Timeseries simulations

Using the environmental conditions and the physics-based estimation as input, we inference an output.

[101]:
prod_data_converted = t2t_preprocess.prod_date_convert(env_df, prod_col_dict)
prod_data_datena_d, _ = t2t_preprocess.prod_nadate_process(prod_data_converted, prod_col_dict, pnadrop=True)
prod_data_datena_d.index = prod_data_datena_d[prod_col_dict['timestamp']]
[102]:
masked_prod_data = preprocess.prod_inverter_clipping_filter(prod_data_datena_d, prod_col_dict, metadata, metad_col_dict, 'threshold', freq=60)
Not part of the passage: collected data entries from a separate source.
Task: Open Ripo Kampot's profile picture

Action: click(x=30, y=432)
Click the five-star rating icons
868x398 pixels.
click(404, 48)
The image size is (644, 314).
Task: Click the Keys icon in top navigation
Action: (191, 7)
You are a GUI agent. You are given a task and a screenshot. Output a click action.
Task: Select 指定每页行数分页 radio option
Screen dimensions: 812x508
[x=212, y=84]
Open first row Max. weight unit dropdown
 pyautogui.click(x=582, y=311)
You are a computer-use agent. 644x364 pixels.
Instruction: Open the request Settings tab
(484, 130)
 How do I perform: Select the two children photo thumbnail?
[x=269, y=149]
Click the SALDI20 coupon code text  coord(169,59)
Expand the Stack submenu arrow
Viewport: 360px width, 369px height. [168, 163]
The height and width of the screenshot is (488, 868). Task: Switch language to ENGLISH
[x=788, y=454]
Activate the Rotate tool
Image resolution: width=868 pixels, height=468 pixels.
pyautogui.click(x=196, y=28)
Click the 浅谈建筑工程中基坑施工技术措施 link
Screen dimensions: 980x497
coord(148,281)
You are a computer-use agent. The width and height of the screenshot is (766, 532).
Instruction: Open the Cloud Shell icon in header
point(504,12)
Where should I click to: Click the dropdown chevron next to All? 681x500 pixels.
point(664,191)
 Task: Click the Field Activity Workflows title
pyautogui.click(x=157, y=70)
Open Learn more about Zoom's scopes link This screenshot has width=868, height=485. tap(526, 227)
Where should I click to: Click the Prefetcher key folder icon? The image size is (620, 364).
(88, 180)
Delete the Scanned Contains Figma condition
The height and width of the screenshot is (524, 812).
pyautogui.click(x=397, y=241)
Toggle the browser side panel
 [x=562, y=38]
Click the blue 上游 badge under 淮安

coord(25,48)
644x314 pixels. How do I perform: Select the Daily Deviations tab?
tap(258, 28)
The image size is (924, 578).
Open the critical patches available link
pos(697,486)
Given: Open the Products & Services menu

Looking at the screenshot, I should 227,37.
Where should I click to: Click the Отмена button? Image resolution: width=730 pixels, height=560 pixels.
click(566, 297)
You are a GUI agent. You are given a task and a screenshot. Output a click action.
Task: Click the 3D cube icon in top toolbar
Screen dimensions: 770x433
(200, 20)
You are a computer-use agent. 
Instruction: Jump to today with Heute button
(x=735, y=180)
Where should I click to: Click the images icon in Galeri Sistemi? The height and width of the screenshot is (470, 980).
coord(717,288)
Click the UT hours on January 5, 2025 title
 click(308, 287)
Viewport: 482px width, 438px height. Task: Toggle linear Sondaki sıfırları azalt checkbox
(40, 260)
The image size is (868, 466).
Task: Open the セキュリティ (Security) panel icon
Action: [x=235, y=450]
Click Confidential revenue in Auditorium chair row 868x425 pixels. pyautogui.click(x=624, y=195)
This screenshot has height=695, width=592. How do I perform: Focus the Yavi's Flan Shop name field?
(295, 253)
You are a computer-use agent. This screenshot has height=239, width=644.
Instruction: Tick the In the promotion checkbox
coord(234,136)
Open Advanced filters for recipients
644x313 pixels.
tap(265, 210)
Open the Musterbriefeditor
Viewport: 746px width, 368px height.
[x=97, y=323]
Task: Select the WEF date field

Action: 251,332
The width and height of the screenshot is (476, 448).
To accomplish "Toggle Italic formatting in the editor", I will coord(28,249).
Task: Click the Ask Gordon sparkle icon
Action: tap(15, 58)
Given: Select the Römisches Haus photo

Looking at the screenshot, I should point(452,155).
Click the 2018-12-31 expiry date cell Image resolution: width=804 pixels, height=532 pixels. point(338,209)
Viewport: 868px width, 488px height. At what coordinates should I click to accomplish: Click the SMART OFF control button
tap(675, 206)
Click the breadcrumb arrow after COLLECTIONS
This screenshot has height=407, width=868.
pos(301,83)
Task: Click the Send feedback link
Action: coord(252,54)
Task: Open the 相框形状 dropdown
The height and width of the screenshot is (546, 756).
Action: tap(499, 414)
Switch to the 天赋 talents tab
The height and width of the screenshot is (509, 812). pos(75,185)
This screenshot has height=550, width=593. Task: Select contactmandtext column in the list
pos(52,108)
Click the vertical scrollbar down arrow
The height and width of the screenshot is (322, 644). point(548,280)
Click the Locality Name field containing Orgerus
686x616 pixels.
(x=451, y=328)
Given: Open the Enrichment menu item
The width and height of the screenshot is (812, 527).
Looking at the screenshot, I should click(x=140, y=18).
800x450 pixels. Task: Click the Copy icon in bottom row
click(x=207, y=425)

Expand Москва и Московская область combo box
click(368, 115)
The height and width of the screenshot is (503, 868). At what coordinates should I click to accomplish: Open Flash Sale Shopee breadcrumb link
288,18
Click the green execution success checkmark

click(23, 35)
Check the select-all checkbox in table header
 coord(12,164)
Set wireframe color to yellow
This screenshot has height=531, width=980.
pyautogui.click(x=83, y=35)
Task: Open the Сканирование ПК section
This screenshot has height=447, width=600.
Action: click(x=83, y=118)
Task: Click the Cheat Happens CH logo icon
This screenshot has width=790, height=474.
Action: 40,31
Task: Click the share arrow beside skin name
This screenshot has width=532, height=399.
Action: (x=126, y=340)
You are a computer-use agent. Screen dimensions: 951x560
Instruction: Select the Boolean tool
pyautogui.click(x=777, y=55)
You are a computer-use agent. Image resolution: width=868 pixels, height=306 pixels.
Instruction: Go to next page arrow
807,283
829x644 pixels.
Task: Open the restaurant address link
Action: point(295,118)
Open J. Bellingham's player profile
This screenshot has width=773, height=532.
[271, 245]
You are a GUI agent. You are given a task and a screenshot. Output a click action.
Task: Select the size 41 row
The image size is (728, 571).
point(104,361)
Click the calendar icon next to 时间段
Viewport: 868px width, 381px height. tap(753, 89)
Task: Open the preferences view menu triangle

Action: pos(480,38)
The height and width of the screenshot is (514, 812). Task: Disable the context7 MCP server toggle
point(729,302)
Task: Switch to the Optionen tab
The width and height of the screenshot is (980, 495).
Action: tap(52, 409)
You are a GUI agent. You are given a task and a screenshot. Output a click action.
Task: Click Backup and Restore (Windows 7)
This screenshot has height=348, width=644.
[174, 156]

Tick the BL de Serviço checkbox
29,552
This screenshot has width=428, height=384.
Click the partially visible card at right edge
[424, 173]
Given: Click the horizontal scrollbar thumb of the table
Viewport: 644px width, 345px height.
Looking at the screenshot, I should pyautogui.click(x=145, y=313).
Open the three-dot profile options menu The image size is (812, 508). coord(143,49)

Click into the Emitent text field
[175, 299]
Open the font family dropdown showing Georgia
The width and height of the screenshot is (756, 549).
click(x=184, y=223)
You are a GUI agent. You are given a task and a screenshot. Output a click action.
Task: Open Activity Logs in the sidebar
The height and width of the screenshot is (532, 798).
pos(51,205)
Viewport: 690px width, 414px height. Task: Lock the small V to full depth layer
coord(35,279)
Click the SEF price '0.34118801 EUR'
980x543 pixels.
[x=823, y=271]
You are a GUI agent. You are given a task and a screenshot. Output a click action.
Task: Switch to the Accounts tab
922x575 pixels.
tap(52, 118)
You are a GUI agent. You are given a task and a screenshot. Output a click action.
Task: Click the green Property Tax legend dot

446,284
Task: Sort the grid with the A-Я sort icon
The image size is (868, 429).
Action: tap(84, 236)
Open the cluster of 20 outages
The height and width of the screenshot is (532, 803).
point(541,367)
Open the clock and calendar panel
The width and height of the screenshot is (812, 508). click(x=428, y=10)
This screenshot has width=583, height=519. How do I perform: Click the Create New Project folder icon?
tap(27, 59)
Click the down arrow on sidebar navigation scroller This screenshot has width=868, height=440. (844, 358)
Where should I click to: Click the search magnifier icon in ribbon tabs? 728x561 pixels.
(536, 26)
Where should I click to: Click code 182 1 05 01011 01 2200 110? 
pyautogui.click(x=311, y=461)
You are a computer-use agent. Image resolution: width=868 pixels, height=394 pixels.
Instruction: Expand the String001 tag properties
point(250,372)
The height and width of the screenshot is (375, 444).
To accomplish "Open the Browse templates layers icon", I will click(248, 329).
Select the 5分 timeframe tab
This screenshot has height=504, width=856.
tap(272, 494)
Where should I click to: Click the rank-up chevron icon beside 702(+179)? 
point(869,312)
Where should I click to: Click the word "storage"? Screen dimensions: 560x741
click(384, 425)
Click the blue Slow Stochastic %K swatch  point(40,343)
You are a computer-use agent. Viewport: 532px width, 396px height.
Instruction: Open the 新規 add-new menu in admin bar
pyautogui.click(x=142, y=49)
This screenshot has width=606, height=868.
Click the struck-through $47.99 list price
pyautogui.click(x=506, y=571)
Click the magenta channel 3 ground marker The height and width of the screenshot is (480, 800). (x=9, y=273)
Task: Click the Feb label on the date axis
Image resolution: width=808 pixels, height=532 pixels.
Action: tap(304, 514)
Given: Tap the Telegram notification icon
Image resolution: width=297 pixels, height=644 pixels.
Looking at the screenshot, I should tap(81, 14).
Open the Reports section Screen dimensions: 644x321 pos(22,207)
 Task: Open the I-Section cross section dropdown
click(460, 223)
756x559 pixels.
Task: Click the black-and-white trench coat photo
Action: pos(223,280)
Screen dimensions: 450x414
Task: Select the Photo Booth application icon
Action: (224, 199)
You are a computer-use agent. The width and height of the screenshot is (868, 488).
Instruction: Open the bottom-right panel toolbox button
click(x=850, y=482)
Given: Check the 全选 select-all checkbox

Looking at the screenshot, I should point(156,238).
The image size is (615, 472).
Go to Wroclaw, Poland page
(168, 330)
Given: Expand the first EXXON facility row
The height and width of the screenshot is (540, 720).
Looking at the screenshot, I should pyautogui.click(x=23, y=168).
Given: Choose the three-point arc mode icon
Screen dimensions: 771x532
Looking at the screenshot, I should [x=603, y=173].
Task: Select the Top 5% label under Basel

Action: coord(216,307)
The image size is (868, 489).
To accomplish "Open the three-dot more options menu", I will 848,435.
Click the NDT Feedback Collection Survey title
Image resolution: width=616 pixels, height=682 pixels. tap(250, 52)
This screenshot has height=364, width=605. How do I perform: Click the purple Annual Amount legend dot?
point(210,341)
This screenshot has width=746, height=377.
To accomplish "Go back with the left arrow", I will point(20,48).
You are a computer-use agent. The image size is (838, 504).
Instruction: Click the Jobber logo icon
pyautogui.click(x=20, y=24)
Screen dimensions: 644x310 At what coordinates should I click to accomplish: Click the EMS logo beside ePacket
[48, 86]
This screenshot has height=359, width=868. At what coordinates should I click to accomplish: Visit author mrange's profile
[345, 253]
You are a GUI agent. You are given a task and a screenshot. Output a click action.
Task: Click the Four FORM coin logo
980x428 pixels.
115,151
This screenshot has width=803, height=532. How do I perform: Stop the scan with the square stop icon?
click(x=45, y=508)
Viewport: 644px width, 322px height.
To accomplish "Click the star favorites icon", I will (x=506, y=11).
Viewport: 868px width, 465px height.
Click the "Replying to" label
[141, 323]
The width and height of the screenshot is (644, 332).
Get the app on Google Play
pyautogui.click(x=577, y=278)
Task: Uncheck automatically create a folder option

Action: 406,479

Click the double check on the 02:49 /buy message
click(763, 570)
filtered_prod_data = masked_prod_data.loc[masked_prod_data['mask'] == False,:]
/home/klbonne/Documents/GitHub/pvOps/pvops/timeseries/preprocess.py:322: FutureWarning: In a future version, `df.iloc[:, i] = newvals` will attempt to set the values inplace instead of always setting a new array. To retain the old behavior, use either `df[df.columns[i]] = newvals` or, if columns are non-unique, `df.isetitem(i, newvals)`
  prod_df.loc[site_prod_mask, "mask"] = pvanalytics.features.clipping.threshold(
[103]:
model_prod_data = filtered_prod_data.dropna(subset=['irrad_poa_Wm2', 'temp_amb_C', 'wind_speed_ms']+[prod_col_dict['powerprod']])
[104]:
from sklearn.metrics import mean_squared_error, r2_score

def plot_inference(model, prod_col_dict, data_split='test', npts=50):

    def print_info(real,pred,name):
        mse = mean_squared_error(real, pred)
        r2 = r2_score(real, pred)
        print(f'[{name}] Mean squared error: %.2f'
                % mse)
        print(f'[{name}] Coefficient of determination: %.2f'
                % r2)

    fig,(ax) = plt.subplots(figsize=(14,8))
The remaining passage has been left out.